基于基因组突变数据分析肝癌预后分子标志物

目的探讨肿瘤突变负荷(tumor mutational burden,TMB)及关键信号通路的基因变异与肝细胞癌(hepatocellular carcinoma,HCC)患者预后的相关性。方法从TCGA数据库及cBioPortal数据库schulze2015队列分别获取376例和243例HCC患者全外显子测序数据,从ICGC数据库获取JP队列 394例及FR 队列250例HCC患者全基因组测序数据。采用生存分析研究TMB、关键信号通路的基因变异与HCC患者预后的关系。结果 TCGA队列、JP队列、schulze2015队列和FR队列中,对数转换后的TMB与年龄均呈正相关(P<0.001);在schulze2015队列中,对数转换后的TMB与肿瘤大小呈正相关(r=0.204,P=0.002)。在TCGA队列中,与低TMB组比较,高TMB 组HCC患者的OS(P<0.001)及DFS(P=0.088)均明显降低,高TMB组HCC患者的死亡风险是低TMB组的2.156倍(P<0.001)。JP队列和FR队列均未发现TMB与OS及DFS有统计学意义。TCGA队列、JP队列和FR队列中,细胞周期调控通路基因变异的HCC患者中位DFS和中位OS均低于无变异的患者(P<0.05),而复发风险和死亡风险均高于无变异患者(P<0.05)。结论肿瘤突变负荷高和细胞周期调控通路的基因变异的HCC患者预后较差。

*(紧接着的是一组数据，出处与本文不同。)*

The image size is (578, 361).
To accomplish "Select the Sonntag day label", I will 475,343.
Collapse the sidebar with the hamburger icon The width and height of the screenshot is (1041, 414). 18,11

Genomic analysis revealed new prognosis signature in hepatocellular carcinoma

Objective To explore the effects of tumor mutational burden（TMB） and the genetic aberrations in key signal pathway genes on survival prognosis of hepatocellular carcinoma（HCC）. Methods The whole exon sequencing data of 376  and 243 HCC patients were downloaded from the TCGA and schulze2015 cohort of cBioPortal，respectively. Whole genome sequencing data of 394 patients of JP and 250 patients of FR were obtained from ICGC. The relationship of TMB and genetic aberrations in key signal pathway genes and prognosis in HCC patients was analyzed by survival analysis. Results In the TCGA，JP，schulze2015 and FR cohorts，TMB after logarithmic transformation was correlated with age（P<0.001）.In schulze2015，TMB after logarithmic transformation was correlated with tumor size（r=0.204，P=0.002）. In TCGA，OS and DFS of HCC patients in the high TMB group were significantly lower than those in the low TMB group（P<0.001，P＝0.088）. The risk of death in HCC patients in the high TMB group was 2.156 times higher than that in the low TMB group（P<0.001）.There was no association between TMB and OS and DFS in both JP and FR. In TCGA，JP，and FR cohorts，it was found that the median DFS，OS of HCC patients with genetic aberrations in cell cycle control pathway genes were lower than those without variation（P<0.05），while the risk of recurrence and death of HCC patients with genetic aberrations in cell cycle control pathway genes were higher than those without variation（P<0.05）. Conclusion High TMB  and genetic aberrations in cell cycle control pathway genes were associated with poor prognosis in HCC patients.